Here’s what’s happening in the world of sports

The NBA suspended its season Wednesday nigh after a Utah Jazz player tested positive Wednesday for the coronavirus. The Toronto Raptors, who played the Jazz on Monday, announced that members of the organization have been tested for the virus, and players and staff had been advised to go into self-isolation for 14 days.

The NHL was suspending its season as well, Commissioner Gary Bettman confirmed in a statement Thursday afternoon.

The NCAA cancelled its annual college basketball tournament. 

The International Olympic Committee said Thursday it is continuing to monitor the situation ahead of the Tokyo Games, scheduled to begin July 24, but said in a statement “the many measures being taken now by authorities all around the world give us confidence and keep us fully committed to delivering Olympic Games that can bring the world together in peace.”

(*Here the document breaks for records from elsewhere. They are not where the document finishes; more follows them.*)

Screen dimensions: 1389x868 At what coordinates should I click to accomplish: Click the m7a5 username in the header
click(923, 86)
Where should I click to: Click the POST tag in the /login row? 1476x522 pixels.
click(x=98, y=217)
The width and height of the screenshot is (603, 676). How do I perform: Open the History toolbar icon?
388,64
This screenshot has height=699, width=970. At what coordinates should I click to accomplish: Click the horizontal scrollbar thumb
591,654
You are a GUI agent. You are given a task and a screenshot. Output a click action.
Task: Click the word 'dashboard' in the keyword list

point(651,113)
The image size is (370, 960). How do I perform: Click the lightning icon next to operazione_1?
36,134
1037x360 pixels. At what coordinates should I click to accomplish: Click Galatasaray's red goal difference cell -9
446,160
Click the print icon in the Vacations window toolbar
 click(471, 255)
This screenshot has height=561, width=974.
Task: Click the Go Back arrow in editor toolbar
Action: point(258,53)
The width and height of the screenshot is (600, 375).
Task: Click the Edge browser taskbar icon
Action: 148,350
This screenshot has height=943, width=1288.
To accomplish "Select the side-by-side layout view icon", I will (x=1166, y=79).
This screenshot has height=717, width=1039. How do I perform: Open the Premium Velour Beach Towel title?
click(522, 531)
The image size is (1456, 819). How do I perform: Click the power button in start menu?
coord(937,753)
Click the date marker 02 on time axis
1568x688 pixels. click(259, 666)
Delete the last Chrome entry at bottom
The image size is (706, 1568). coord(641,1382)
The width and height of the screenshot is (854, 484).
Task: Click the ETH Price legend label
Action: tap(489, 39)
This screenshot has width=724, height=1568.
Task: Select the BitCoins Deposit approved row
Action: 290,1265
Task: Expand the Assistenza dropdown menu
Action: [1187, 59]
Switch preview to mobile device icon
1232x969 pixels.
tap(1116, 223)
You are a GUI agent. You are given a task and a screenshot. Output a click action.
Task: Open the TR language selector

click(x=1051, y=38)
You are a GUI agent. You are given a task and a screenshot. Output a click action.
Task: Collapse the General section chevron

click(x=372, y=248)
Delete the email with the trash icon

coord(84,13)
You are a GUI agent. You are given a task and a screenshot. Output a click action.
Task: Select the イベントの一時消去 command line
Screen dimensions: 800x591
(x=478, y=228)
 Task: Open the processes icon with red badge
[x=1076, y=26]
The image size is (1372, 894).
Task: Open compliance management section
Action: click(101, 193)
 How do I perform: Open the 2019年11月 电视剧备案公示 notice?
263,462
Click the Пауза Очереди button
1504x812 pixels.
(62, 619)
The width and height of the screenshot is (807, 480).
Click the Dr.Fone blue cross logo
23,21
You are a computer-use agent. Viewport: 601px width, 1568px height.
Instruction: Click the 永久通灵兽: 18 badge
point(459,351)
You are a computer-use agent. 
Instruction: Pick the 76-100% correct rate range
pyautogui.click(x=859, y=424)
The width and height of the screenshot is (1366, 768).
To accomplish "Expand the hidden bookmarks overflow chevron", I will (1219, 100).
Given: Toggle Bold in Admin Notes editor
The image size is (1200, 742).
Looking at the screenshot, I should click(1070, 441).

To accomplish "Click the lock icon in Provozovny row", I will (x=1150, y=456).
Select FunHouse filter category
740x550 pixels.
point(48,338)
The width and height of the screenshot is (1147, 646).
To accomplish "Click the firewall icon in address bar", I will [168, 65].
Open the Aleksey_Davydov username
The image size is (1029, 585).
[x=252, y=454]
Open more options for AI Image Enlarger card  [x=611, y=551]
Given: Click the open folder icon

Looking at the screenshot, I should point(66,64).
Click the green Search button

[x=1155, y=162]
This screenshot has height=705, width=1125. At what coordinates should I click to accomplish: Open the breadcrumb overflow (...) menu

A worker sanitizes seats in Bridgestone Arena after the remaining NCAA college basketball games in the Southeastern Conference tournament were cancelled Thursday in Nashville, Tenn. (Mark Humphrey/Associated Press)

Here’s what’s happening in arts and culture

Junos organizers announced that the 49th edition to honour the best in the Canadian music industry and scheduled for Sunday, is off.

“We are devastated to cancel this national celebration of music, but at this time of global uncertainty, the health, safety and well-being of all Canadians must stand at the forefront of any decisions that impact our communities,” organizers said.

In New York, the Metropolitan Opera and Carnegie Hall announced closures through March 31, and Broadway shows are off until at least April 12. In Cleveland, the Rock and Roll Hall of Fame has postponed its May 2 induction ceremony.